The resurrection for them was through glimpses and hints a gradual dawning understanding who this man Jesus Christ was. For them, as for us, the resurrection wasn’t just about a moment in history, when a lifeless body was raised from the dead, it was so much more, an event which would infuse every aspect of their lives.

And we’re not so different, we have celebrated the day and wow what a great day and now we get on with working out what the resurrection means every single day amidst the humdrum and the ordinary.

Perhaps Isaiah has a clue for us, for in that word ‘steadfast’ which simply means to be constant and unwavering we reconnect with that word of grace for us this Easter season. So that no matter what, our faith in the resurrection as a present reality as well as a historic event is steadfast.

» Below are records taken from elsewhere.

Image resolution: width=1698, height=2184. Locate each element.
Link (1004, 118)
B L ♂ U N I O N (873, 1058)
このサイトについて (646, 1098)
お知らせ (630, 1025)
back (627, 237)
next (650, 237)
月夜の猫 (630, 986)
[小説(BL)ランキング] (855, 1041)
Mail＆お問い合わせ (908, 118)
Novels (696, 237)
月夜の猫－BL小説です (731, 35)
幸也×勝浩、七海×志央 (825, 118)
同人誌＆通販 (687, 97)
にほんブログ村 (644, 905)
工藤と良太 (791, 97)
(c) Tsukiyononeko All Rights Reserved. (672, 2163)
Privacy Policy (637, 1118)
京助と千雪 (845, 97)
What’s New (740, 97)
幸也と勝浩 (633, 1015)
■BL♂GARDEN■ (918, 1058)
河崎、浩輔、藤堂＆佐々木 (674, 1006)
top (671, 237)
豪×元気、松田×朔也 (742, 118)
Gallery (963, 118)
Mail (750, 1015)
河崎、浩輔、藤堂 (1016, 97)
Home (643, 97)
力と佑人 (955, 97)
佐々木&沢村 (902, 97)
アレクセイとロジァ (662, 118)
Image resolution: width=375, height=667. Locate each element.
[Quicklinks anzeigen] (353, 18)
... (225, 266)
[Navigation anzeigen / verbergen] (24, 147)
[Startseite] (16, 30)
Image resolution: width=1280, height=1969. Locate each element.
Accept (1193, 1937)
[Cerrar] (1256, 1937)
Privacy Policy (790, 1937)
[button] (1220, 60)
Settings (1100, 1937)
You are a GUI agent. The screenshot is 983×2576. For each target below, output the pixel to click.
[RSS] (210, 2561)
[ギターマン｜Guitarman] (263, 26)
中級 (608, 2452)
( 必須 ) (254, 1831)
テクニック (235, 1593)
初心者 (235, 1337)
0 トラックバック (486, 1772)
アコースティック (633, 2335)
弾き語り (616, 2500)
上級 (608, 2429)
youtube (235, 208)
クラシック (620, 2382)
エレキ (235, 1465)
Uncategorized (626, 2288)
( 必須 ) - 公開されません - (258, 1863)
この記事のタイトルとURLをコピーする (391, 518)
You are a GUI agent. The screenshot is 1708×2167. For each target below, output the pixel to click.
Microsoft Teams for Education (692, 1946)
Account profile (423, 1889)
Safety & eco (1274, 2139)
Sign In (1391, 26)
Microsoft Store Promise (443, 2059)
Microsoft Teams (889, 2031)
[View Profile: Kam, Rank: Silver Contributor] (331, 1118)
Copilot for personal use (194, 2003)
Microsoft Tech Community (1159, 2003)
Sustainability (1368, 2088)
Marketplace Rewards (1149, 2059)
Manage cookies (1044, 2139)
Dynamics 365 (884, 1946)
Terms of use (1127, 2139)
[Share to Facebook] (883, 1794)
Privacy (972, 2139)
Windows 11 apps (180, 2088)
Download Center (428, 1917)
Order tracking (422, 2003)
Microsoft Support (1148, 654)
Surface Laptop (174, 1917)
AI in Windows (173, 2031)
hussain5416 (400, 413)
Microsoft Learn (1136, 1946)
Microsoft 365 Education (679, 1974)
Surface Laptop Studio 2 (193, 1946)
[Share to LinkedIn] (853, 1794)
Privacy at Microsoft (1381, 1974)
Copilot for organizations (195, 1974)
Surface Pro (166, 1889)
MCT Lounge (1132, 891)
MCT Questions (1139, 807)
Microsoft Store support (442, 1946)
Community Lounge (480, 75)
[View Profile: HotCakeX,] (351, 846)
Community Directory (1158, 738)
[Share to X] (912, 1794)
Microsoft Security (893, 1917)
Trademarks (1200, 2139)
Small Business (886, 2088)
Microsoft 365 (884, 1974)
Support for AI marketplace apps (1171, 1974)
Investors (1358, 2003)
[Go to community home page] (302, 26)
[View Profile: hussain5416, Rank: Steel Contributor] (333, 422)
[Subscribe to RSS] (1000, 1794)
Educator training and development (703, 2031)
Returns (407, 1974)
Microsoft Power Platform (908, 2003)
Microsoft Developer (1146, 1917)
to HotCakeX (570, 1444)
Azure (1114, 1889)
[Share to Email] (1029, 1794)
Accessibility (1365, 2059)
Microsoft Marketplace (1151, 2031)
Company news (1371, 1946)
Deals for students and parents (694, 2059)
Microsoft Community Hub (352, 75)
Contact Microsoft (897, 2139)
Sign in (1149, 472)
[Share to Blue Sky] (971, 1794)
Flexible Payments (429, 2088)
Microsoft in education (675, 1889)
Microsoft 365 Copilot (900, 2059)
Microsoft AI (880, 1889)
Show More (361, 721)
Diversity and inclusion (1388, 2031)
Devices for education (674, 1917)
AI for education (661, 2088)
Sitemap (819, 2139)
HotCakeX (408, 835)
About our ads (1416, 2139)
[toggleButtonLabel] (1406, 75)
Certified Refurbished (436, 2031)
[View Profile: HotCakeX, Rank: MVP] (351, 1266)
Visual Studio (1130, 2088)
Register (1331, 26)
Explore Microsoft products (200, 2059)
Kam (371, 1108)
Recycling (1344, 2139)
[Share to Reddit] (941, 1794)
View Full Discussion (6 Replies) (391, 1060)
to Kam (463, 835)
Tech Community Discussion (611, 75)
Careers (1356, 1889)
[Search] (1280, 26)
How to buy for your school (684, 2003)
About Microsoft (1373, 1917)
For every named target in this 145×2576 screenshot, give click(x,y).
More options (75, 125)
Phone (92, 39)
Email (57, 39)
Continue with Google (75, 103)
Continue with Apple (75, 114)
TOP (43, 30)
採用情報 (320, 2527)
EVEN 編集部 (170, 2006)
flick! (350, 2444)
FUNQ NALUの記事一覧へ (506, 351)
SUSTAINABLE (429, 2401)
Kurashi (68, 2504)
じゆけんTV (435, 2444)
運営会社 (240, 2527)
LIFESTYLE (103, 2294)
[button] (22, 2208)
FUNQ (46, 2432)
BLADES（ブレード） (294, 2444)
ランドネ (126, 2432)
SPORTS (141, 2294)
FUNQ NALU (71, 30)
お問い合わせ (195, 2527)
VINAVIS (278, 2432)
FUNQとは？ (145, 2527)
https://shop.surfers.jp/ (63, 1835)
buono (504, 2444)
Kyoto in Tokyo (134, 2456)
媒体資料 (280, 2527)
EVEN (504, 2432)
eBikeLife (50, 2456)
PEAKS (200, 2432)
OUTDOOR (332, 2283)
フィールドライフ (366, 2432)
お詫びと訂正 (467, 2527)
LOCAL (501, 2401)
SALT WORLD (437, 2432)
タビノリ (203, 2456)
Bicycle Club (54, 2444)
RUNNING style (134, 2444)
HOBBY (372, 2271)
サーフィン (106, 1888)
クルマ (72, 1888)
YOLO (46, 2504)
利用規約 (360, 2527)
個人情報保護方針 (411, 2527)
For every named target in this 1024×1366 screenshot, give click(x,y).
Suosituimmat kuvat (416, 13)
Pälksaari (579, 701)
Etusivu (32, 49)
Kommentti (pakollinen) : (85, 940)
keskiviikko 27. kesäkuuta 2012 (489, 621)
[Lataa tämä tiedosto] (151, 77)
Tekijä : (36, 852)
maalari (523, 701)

For we believe that it’s through the resurrection all of life is transformed. This ongoing revelation that invites us to see things differently, teeming with possibility rather than hopeless and lost.

That isn’t always easy seeing life rather than death, that’s why those words from the Gospel are so haunting ‘Why do you seek the living amongst the dead’.

We sometimes do cling to the things of death in one way or another, instead we are to be steadfast in our desire to proclaim and live the resurrection and live and love more fully in this moment in time.

It was the resurrection that united Christ’s followers all those years ago, gave them the strength to say that Christ died for all and that his death was not in vain for through it the depth and beauty of God’s love was revealed for all time and for all people. Knowing the power of the resurrection at work in their lives, filled them with hope, dared them to speak of it, despite knowing it would likely lead to their death.

We are here because of them, for they spoke of a story that wouldn’t die that needed to be told and we speak of and live for the Risen Lord too, steadfast as his disciples here in Whitkirk, amidst the ordinary, making the humdrum holy, making drudgery divine as the priest and poet George Herbert put it.

The great days has passed and we bask in the afterglow for the next few weeks but even then we get on with the ordinary, working out what the resurrection means for each one of us amidst the dishwater and the bills.

So may we be steadfast and as Isaiah invites us ‘trust in the Lord always’.